WHAT THE EXERCISE ASKS. Search the records below for the line containing "The height and". Output that line and all later lines exactly; output nothing else.

RECORDS TO PROCESS.
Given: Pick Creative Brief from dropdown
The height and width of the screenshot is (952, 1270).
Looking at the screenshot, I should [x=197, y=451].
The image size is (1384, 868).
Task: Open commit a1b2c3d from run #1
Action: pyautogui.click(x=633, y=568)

REPLY TO THE EXERCISE.
The height and width of the screenshot is (952, 1270).
Looking at the screenshot, I should [x=197, y=451].
The image size is (1384, 868).
Task: Open commit a1b2c3d from run #1
Action: pyautogui.click(x=633, y=568)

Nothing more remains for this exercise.